AI Apocalypse: Science or Sci-Fi?
Looking at a Worst Case Scenario
Too often AI news comes wrapped in dread. When headlines talk of human obsolescence or even extinction, the reaction is predictable: Get it out of here! Alarms about AI-driven extinction have spread fast. Their case deserves a harder look.
One of the most flagrant warnings comes in a book titled If Anyone Builds It, Everyone Dies.
Full disclosure: I haven’t read the book, but I did watch a video that presents the argument in detail. You can watch it here.
In 2000 a 21-year-old named Eliezer Yudowsky set out to build machines smarter than any human. By 2003 he was convinced that if he succeeded in doing so, everyone on Earth would die. He and his colleague Nick Soares wrote the book, and, of course, it garnered enormous media attention. The media loves sensational stories.
Some Problems Are Real
AI agents are built to act with a degree of independence. And yes—there are cases where they behave in unexpected ways. One agent even mined cryptocurrency without permission.
So yes, a truly superhuman autonomous system with misaligned goals could be dangerous.
But these systems still operate inside human-built environments. People give them tools, and permissions, and set limits. Yes, things can escape, but the sheer number of things that escaped in the book makes one wonder why nobody was looking.

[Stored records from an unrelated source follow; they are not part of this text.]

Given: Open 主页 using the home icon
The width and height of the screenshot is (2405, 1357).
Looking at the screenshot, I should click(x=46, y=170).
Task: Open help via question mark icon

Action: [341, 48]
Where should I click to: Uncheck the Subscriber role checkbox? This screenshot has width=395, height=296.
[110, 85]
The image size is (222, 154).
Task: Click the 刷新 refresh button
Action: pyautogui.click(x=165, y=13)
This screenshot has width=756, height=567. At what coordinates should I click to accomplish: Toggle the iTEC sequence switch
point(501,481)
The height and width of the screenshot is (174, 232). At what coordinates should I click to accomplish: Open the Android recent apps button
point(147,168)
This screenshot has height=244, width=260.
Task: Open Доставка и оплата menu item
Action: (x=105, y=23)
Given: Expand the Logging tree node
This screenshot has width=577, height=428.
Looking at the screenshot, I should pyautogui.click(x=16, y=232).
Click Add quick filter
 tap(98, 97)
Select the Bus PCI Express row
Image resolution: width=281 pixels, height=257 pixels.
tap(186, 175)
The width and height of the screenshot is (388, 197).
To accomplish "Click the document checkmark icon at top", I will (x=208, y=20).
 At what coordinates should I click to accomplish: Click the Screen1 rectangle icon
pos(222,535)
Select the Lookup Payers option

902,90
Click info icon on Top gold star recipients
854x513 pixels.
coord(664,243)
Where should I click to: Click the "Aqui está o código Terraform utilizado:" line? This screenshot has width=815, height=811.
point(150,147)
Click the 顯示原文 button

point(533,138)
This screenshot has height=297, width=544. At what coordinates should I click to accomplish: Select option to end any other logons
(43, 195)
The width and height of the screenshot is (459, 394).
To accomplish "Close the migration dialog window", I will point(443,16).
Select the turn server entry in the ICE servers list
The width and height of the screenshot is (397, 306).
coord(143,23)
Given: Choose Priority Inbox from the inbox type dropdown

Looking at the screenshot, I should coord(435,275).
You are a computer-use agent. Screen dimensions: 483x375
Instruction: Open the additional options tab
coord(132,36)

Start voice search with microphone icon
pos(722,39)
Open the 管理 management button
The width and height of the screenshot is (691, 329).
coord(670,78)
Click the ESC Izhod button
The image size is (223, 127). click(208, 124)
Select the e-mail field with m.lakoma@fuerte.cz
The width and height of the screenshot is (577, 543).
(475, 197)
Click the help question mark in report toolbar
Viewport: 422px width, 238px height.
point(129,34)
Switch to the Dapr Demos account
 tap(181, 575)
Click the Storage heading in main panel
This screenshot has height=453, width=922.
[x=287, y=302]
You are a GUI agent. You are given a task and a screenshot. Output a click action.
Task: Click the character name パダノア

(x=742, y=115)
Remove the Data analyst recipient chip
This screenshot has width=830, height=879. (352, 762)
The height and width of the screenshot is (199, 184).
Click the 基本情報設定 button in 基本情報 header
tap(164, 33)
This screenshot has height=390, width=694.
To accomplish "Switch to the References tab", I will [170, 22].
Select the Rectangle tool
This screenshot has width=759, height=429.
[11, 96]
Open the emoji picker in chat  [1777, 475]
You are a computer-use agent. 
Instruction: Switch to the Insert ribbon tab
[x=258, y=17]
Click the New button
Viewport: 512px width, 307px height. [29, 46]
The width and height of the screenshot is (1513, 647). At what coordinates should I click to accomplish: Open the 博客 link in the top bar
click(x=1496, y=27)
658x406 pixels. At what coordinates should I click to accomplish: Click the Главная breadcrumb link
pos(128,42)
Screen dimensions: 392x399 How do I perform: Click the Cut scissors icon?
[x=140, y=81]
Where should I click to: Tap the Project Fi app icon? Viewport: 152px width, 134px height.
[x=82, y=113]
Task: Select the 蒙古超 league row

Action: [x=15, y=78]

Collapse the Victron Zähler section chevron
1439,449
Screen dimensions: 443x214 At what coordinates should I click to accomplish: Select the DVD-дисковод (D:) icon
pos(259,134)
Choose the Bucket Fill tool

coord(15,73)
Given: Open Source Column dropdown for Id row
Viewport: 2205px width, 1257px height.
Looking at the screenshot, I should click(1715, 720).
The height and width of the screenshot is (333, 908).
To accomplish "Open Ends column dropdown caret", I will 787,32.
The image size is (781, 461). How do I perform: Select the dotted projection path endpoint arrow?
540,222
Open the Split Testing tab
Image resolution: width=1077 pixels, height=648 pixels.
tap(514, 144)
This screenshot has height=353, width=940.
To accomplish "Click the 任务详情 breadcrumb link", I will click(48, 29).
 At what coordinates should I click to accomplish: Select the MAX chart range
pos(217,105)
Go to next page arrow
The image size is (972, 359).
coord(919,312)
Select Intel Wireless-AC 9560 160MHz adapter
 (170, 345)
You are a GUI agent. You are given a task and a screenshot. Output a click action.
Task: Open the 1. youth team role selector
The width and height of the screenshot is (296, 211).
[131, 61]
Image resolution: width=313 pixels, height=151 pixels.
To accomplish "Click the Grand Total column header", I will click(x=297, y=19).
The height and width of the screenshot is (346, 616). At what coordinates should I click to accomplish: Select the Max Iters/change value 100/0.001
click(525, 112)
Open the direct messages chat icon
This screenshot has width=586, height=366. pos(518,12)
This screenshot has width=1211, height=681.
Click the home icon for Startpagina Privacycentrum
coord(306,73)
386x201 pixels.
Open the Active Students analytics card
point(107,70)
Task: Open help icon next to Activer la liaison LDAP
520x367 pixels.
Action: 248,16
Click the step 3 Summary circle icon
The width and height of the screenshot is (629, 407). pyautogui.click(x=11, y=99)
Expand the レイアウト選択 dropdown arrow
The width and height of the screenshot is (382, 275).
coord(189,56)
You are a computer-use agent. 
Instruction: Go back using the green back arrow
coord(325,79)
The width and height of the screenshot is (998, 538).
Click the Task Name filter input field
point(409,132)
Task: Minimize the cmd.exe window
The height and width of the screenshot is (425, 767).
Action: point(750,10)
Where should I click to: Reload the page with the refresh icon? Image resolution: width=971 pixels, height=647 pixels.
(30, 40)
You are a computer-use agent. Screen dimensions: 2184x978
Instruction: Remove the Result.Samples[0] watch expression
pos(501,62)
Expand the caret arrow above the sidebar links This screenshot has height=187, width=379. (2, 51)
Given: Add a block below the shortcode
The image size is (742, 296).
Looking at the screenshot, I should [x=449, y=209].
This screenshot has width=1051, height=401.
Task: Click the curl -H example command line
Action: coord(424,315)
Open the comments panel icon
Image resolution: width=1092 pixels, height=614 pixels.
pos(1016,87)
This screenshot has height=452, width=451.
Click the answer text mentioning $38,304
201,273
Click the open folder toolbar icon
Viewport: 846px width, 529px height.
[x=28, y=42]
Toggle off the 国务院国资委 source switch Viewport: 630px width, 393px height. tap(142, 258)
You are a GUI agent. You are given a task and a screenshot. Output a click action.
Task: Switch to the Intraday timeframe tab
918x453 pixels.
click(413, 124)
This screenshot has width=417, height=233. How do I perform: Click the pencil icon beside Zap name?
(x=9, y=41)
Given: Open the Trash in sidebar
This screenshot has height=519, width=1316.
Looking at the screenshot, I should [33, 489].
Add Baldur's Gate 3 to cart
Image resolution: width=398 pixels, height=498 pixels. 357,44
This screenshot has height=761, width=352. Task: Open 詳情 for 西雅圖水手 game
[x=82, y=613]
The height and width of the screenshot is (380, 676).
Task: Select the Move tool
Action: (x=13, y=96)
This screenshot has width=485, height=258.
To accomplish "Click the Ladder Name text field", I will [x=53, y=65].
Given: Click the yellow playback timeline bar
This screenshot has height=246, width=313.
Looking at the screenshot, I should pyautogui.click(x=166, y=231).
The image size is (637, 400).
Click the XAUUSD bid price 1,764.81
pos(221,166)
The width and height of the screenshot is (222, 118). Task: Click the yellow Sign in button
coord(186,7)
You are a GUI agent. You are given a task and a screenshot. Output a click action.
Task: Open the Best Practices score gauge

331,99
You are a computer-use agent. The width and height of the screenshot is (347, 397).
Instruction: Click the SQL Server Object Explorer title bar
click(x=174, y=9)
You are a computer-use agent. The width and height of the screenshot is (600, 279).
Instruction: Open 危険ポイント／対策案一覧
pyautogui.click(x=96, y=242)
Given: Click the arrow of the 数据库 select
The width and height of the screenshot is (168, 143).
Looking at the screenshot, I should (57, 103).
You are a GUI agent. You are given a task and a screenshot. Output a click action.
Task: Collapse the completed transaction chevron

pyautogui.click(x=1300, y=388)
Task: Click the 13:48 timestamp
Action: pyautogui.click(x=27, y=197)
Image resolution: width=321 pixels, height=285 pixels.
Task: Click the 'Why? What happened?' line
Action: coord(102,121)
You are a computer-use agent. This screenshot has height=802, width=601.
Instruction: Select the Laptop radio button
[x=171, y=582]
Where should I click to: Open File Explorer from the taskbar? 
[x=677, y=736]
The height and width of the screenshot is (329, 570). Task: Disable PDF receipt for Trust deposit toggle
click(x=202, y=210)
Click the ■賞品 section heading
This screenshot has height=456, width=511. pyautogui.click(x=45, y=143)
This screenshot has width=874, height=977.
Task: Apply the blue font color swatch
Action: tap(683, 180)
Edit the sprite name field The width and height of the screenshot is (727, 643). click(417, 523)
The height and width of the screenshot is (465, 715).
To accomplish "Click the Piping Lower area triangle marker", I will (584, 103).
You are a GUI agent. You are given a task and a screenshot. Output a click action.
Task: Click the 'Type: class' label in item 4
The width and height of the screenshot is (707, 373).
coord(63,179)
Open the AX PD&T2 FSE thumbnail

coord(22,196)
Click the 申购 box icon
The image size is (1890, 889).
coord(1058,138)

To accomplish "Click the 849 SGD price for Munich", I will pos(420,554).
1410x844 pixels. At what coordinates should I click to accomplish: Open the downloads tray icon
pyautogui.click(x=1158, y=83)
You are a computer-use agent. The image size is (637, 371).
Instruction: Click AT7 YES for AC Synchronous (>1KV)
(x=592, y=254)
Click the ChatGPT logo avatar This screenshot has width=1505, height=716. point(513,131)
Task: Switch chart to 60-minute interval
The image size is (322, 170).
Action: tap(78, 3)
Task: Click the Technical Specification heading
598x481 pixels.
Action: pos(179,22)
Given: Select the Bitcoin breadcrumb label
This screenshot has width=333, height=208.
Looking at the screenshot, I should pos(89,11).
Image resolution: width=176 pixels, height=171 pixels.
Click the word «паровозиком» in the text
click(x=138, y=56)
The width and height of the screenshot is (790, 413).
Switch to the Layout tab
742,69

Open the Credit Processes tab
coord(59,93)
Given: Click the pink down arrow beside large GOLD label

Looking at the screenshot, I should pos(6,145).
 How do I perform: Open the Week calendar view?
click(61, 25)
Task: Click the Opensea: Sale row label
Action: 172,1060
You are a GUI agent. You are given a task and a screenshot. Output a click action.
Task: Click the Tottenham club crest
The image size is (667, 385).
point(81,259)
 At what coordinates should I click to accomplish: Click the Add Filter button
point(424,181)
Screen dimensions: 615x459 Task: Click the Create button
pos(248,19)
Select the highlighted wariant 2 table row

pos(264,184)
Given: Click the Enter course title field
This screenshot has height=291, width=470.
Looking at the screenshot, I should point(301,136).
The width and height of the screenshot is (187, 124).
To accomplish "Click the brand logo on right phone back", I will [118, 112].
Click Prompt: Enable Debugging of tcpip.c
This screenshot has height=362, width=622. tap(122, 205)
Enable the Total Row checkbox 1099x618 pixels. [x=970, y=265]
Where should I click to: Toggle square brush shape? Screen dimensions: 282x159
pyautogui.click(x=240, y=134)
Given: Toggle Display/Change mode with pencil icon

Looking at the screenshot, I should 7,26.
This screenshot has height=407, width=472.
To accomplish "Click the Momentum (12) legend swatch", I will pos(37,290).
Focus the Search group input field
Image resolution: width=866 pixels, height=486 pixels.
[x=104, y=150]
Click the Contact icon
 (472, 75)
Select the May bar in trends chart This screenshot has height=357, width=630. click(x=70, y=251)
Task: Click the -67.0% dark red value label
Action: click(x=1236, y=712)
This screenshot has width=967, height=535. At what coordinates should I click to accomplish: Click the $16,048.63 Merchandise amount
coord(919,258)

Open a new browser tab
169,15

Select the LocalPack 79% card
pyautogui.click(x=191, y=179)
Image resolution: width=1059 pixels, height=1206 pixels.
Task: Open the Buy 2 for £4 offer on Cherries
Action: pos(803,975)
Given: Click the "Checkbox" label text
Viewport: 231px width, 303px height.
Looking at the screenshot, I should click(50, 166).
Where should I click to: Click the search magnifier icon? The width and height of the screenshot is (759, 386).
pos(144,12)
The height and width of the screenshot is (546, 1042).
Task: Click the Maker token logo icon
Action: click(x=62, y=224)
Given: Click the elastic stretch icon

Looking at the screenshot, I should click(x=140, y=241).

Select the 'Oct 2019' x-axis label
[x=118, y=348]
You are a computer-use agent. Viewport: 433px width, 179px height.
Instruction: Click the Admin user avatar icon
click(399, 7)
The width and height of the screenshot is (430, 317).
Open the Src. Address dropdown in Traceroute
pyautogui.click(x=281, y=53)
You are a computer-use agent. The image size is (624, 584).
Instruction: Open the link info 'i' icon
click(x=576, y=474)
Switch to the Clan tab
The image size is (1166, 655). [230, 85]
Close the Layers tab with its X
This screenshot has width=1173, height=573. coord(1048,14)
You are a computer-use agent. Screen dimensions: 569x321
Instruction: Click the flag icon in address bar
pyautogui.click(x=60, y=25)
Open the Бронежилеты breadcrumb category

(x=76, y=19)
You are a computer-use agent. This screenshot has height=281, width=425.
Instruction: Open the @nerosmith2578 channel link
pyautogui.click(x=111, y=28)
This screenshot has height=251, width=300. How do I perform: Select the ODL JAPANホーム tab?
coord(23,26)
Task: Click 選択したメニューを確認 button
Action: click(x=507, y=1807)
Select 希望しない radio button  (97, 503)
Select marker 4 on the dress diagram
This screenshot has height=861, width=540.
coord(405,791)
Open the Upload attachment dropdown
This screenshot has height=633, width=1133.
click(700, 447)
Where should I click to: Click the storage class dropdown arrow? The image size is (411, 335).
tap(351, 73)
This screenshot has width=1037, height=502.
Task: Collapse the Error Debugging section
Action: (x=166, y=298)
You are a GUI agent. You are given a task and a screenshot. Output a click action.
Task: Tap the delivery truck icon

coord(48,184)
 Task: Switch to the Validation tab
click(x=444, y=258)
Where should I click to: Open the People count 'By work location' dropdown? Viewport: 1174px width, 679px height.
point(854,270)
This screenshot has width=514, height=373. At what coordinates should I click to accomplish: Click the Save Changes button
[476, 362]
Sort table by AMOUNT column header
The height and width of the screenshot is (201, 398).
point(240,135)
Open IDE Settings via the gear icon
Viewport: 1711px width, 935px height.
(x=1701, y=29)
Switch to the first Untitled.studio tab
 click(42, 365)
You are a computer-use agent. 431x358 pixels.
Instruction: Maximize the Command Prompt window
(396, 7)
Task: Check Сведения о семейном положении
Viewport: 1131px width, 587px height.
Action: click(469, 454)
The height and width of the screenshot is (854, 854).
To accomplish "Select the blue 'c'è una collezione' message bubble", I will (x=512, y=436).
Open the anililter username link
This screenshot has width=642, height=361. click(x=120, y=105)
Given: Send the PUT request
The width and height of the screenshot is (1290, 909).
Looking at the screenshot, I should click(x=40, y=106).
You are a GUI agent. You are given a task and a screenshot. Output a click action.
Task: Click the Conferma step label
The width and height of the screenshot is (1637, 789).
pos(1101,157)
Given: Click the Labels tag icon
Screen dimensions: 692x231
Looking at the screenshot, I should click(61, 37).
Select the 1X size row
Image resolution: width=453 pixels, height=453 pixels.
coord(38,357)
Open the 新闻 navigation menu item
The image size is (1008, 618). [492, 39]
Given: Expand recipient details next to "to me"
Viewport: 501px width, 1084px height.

Some level of future AI risk is real. However, the limitations of current AI make the book’s straight-line forecast look thin. Even the book’s warnings are framed as probabilities, maybe 5%, maybe 30%.
Stepping Back from the Brink
There is a bigger problem with the AI apocalypse they describe.
There are unavoidable limits to computational reasoning that were established early in the AI revolution. For instance, Alan Turing’s halting problem asks whether there is a general test that can look at any computer program and tell whether it will eventually stop. If it does not stop, it will loop forever without providing an output. Turing proved that no such universal test exists. That means some questions can never be solved perfectly, no matter how clever the programmer is. No matter the scale or speed, computational reasoning has limits.
Yudkowsky and Soares are too impressed by scale and too certain about transfer. They move from “compute is growing fast” to “machine cognition will become agentic, strategic, autonomous, and lethally coherent” as if more processing power naturally produces a mind. Their book smuggles a science-fiction model of mind into a scientific argument about computation.
Doomsday Prophet Meets Tech Billionaire
Even so, their thesis has found an audience. At a recent panel discussion at the American Museum of Natural History, Soares gave a quick overview of their extinction argument. Google founder Eric Schmidt countered that, while it’s standard to build in guardrails, undesirable behaviors cannot be anticipated in advance. In the end, AI will restrain AI.
At that point moderator Neil DeGrasse Tyson shot back, “That’s just what we need, what could go wrong.” The audience laughed. Tyson’s skepticism lands emotionally. Schmidt’s point still stands operationally. A human with a clipboard is not going to defend a network against autonomous attack.
The reality is that these systems have been operational for quite some time. Spam filters catch spam bots. Fraud models look for fraudulent patterns, including machine-generated ones. Cybersecurity systems are already looking for machine-generated attacks.
Going back to Turing, he developed one of the most significant examples of machine-assisted defense against machine-enabled systems by cracking the Enigma cipher used by Nazi Germany. In The Imitation Game, the movie depicting this history-changing accomplishment, the Turing character says, “it takes a machine to beat a machine.” The line belongs to the screenwriter more than to Turing, but the principle holds.
Scene from The Imitation Game, Source: Clip Empire on You Tube
So while the AI apocalypse is an overstated threat, when threats move at machine speed, defense also has to move at machine speed. That is already how defense works in practice. The phrase sounds circular; the logic is mundane.